Índia: o complexo industrial Tata investe em energia limpa

Eduardo Pegurier
05.04.2011

Casa rural na Índia, próxima à Lohagad. foto: Abhijit Tembhekar

Um bilhão de indianos, a população do país, estão prosperando e querem consumir mais. Centenas de milhões ainda moram em vilarejos paupérrimos e não têm acesso nem mesmo a energia elétrica. Hoje, a maioria da energia nova do país é suja, baseada em combustíveis fósseis. O maior grupo privado do país é o Tata, com faturamento anual próximo a 70 bilhões de dólares, gerados por 114 empresas que operam em 80 países. O grupo Tata ganhou notoriedade internacional quando lançou o carro mais barato do mundo, o Tata Nano, de 2.200 dólares (cerca de R$3,5 mil). A Tata Energia, braço energético do conglomerado produz hoje 3.000 megawatts, dois terços de fontes fósseis como carvão, gás e óleo. Mas embora esse seja o caminho que vislumbra para expansão de capacidade nos próximos anos – a demanda da própria empresa deve aumentar para 25.000 megawatts –, se planeja para em 2025 dar uma guinada em direção à produção de energia limpa e descentralizada.

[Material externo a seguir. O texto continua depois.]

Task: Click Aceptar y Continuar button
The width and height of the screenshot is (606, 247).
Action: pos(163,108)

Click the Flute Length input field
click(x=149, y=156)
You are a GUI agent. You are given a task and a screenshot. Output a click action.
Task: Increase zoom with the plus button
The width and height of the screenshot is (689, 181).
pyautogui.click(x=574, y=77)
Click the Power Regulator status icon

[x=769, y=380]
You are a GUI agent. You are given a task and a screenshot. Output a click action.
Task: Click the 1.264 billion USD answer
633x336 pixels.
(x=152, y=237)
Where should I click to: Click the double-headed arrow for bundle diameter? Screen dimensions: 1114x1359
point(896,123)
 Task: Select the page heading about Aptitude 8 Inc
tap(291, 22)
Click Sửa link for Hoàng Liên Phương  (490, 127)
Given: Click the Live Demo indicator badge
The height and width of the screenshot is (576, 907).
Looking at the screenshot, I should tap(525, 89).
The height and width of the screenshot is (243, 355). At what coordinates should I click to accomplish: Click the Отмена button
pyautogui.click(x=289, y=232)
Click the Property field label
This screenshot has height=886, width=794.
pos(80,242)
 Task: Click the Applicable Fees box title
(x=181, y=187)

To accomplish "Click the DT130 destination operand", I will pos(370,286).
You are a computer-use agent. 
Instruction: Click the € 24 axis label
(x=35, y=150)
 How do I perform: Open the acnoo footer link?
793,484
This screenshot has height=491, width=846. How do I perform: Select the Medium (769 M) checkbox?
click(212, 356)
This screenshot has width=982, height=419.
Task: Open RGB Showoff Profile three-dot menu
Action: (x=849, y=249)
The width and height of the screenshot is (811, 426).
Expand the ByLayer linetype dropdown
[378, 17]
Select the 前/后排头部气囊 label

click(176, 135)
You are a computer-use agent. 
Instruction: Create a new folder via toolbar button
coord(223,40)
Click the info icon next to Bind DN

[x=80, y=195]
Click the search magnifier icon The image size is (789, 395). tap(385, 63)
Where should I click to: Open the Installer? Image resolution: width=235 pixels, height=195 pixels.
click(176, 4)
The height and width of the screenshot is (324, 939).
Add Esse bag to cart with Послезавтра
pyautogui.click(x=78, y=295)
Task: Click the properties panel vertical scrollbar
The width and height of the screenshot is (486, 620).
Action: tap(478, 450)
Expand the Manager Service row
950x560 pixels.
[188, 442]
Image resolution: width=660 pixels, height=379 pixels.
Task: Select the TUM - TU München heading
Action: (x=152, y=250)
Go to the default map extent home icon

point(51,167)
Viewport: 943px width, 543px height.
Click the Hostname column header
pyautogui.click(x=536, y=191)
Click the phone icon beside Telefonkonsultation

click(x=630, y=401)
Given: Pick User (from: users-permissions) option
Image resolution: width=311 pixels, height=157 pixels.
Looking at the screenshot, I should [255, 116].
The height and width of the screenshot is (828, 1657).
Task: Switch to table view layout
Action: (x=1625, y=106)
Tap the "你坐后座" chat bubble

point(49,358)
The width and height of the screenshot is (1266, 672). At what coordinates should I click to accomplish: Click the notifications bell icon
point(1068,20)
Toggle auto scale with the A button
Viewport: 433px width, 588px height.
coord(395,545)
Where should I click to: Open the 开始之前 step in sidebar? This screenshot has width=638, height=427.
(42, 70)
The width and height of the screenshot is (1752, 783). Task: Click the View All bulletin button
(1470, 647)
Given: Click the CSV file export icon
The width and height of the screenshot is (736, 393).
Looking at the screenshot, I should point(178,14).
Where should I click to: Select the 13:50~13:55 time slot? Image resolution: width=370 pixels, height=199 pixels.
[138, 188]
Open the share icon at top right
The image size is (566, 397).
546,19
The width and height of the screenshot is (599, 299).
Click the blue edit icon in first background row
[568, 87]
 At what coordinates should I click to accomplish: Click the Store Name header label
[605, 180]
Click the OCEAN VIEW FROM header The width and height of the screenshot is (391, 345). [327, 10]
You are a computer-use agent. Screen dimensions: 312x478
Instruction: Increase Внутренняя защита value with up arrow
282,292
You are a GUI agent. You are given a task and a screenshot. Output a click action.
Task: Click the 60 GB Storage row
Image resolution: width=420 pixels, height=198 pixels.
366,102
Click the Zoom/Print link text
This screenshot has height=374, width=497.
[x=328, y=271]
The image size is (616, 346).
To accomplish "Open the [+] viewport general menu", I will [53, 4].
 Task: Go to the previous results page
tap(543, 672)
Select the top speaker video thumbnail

O caminho mais óbvio é construir hidroelétricas. A empresa diz que seus futuros projetos  no gênero tem o compromisso de não deslocar camponeses de terras cultiváveis. Mas suas ações mais atraentes estão em novas ou novíssimas tecnologias que ela pretende dominar, em alguns casos comprando empresas inovadoras onde for que elas estiverem. Aliás, dois terços das receitas do grupo Tata são geradas por suas subsidiárias no estrangeiro. Quando a conversa é sobre a Índia, para ganhar dinheiro, enfatiza a necessidade de adaptar qualquer que seja a tecnologia para prover serviços aos pobres, a maioria dos indianos, do jeito que eles querem e a um preço que possam pagar. Às vezes, gerar energia para uma antena de celular ou para iluminar uma vila rural e distante já é um enorme benefício para uma população acostumada a não ter quase nada.

É a ideia da base da pirâmide. Existem milhões de pessoas nessa faixa que são consumidores em potencial desde que você adapte as soluções às suas necessidades”, diz Avinash Patkar, o diretor de sustentabilidade da Tata Energia. Ainda não descobrimos o modelo que funciona (…), mas existe um mercado ali, lucros a serem obtidos, se conseguirmos inventar um sistema de geração de energia descentralizado”

Entre seus investimentos estão uma empresa australiana especializada em energia geotérmica, ou a Solar Reserve, americana com ideias ousadas em como concentrar energia solar. Segundo Patkar, a Tata também aposta e é imensamente otimista em relação à tecnologia de células fotovoltaicas produzidas em películas finas. Em Boston, nos EUA, adquiriu parte da Sun Catalytix, que nasceu dentro do MIT, e desenvolve um processo barato de separar o hidrogênio da água. Também investe em biocombustível. Uma ideia é incentivar cooperativas de agricultores na Índia a vender resíduos agrícolas para movimentar pequenas usinas de biomassa. Na mesma linha, quer produzir alimentos e biocombustível a partir de algas.

Parece que chegou a hora das multinacionais dos países emergentes. A Tata é um grupo poderoso que surgiu em um país associado à miséria. Tomara que ela trabalhe para reduzi-la e, melhor ainda, que cumpra as suas promessas de sustentabilidade.